His daughter (Charlotte Nicdao) has become a drug addict and his son (Will McDonald) a dealer – and they’re committing incest into the bargain.
A performance style so incoherent the actors barely seem to be in the same play.
Will Harry find salvation in the arms of Honey Barbara (Anna Samson) – the questing, enigmatic hippy-type and occasional sex worker he’s infatuated with? Will he extricate himself from a fallen colleague (Marco Chiappi) who wants to steal his identity? Will he succeed in striving to be good when he’s sold his soul for so long?
Frankly, it’s hard to care.
According to director Matthew Lutton, the artists enjoyed finding layers of madcap humour during rehearsal. Unfortunately, the sense you get from this production is of one big in-joke the audience is excluded from.

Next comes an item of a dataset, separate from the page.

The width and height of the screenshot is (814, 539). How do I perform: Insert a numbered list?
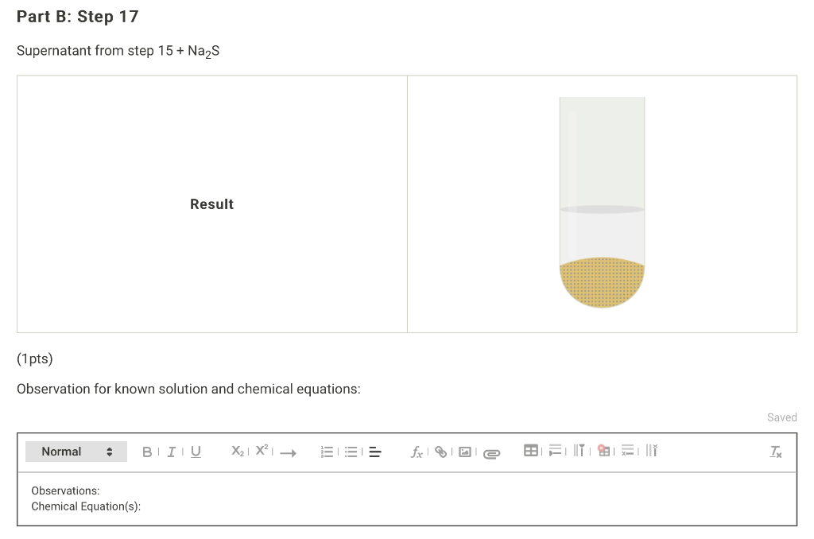(326, 452)
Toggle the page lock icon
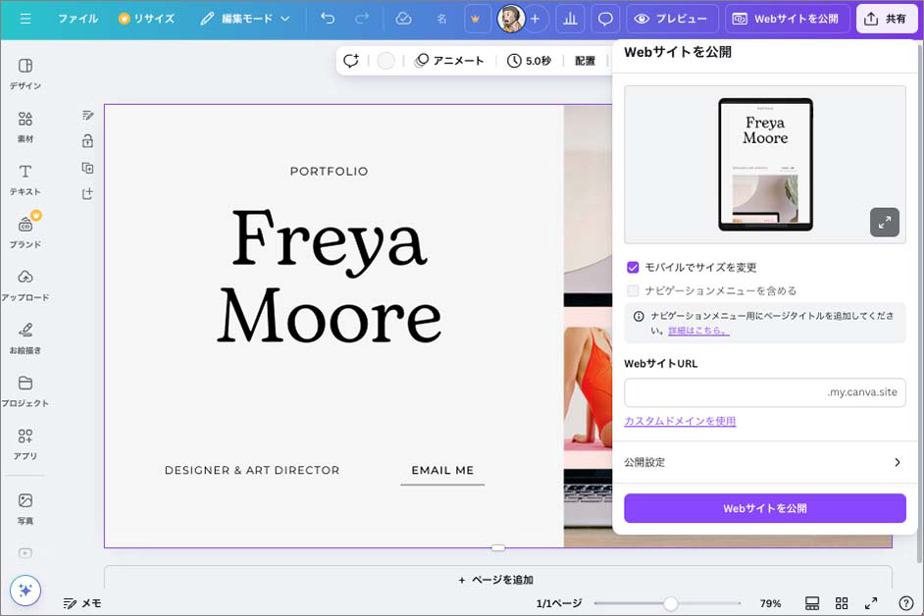This screenshot has width=924, height=616. (x=87, y=140)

We get irritating whimsy (group choreography to the Banana Splits), larded with dutiful paraphrase from the novel and delivered in a performance style so incoherent the actors barely seem to be in the same play.
It’s strangely disengaging, all that free-floating grotesqueness, unmoored from the human complexity that should anchor it.
The design compounds the alienation: costumes of haunting ugliness, truly obnoxious sound design and a large revolving stage that alternates between frenetic folly and barren longueur.
Bliss isn’t as tedious as Lutton’s The Trial – another comic show that fell flat – but it hardly does justice to the spirit and style of this famous Australian novel.